**Exercise details**:
Filter the entries below, keeping only lines with the word "click".

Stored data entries
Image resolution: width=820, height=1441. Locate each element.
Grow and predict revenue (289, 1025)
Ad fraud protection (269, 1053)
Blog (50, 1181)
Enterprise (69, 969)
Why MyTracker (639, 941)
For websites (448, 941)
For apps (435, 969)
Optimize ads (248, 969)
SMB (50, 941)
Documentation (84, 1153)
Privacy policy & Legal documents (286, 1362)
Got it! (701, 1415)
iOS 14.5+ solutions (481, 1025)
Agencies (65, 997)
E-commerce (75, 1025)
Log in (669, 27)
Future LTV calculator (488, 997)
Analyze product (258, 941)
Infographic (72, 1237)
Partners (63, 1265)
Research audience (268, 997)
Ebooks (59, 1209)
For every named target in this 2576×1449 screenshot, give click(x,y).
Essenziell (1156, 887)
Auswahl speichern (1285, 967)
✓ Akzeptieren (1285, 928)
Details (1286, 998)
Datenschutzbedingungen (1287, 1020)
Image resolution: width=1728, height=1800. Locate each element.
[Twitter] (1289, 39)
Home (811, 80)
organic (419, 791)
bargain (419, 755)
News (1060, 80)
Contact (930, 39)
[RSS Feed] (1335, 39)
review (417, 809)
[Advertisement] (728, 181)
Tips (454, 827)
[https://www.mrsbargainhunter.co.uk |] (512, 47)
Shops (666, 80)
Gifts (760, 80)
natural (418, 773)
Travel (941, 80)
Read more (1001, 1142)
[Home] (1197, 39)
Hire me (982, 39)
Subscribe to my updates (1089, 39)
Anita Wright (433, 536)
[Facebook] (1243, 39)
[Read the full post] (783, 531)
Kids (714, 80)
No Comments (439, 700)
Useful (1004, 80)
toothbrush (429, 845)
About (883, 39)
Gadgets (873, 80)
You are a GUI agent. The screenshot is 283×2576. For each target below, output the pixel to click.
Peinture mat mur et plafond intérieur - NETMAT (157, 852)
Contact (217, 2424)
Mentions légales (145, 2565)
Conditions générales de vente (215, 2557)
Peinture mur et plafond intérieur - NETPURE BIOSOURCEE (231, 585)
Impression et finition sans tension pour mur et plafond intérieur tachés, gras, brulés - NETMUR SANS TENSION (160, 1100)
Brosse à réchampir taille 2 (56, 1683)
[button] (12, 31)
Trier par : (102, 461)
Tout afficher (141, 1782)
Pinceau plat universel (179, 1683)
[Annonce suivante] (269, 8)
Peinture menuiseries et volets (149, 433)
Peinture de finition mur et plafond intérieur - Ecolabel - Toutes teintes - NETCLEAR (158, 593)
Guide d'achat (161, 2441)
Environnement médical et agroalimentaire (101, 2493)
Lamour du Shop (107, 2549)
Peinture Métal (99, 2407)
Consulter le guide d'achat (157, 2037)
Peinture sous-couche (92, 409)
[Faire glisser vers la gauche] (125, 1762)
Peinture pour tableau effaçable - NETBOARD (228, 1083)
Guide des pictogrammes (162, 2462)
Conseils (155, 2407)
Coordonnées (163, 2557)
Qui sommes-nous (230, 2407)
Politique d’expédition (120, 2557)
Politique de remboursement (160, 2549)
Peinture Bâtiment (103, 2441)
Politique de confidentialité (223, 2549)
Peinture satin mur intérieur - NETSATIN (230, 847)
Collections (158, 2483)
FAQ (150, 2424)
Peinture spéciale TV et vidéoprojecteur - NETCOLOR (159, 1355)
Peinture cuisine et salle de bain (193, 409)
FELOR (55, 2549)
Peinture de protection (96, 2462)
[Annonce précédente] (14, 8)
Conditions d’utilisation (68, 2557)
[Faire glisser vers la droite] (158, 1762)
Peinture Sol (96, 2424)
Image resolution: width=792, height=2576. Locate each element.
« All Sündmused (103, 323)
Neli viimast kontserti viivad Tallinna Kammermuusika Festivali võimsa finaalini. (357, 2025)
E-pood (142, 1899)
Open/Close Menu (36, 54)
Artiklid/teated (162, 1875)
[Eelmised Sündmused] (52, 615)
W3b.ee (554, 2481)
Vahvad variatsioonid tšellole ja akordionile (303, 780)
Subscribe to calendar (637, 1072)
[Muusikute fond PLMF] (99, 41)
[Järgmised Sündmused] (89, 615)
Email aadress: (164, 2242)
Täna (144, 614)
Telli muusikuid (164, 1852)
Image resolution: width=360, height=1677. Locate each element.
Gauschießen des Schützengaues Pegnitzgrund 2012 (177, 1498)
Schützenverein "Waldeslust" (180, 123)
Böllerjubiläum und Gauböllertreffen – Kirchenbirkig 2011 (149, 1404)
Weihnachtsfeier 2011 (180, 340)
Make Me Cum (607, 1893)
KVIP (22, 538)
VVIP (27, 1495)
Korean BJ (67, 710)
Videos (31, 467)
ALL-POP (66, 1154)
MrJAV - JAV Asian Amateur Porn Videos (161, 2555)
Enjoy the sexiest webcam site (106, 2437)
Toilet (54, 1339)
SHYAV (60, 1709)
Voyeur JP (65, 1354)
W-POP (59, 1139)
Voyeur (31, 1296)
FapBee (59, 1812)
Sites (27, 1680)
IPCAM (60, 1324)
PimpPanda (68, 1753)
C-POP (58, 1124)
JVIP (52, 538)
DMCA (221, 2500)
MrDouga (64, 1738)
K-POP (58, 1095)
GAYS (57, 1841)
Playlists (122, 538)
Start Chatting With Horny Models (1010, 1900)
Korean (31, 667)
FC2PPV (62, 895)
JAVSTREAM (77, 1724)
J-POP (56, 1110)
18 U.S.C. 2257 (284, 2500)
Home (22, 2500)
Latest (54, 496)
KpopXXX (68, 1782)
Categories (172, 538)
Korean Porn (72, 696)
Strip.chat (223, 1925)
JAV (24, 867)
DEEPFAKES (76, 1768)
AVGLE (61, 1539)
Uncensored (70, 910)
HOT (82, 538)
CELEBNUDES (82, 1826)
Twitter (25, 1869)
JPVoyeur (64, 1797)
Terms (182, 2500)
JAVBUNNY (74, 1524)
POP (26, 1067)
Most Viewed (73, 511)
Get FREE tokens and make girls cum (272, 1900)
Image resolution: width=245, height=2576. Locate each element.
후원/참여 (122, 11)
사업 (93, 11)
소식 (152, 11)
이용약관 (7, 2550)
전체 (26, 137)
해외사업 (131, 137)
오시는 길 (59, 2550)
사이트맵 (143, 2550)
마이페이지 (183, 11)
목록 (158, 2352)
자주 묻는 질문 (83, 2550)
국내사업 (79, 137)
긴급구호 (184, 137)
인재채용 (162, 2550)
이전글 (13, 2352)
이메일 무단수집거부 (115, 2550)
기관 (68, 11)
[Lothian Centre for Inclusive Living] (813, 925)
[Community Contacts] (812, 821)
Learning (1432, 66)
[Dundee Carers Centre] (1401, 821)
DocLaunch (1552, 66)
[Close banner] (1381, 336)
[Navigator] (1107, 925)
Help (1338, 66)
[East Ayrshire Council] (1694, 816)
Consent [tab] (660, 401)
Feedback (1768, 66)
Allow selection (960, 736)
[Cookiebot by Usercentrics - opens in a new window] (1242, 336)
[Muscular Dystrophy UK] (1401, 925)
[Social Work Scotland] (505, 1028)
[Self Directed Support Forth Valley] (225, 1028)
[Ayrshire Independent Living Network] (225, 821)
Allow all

**Answer to this exercise**:
For every named target in this 2576×1449 screenshot, give click(x,y).
You are a GUI agent. The screenshot is 283×2576. For each target below, output the pixel to click.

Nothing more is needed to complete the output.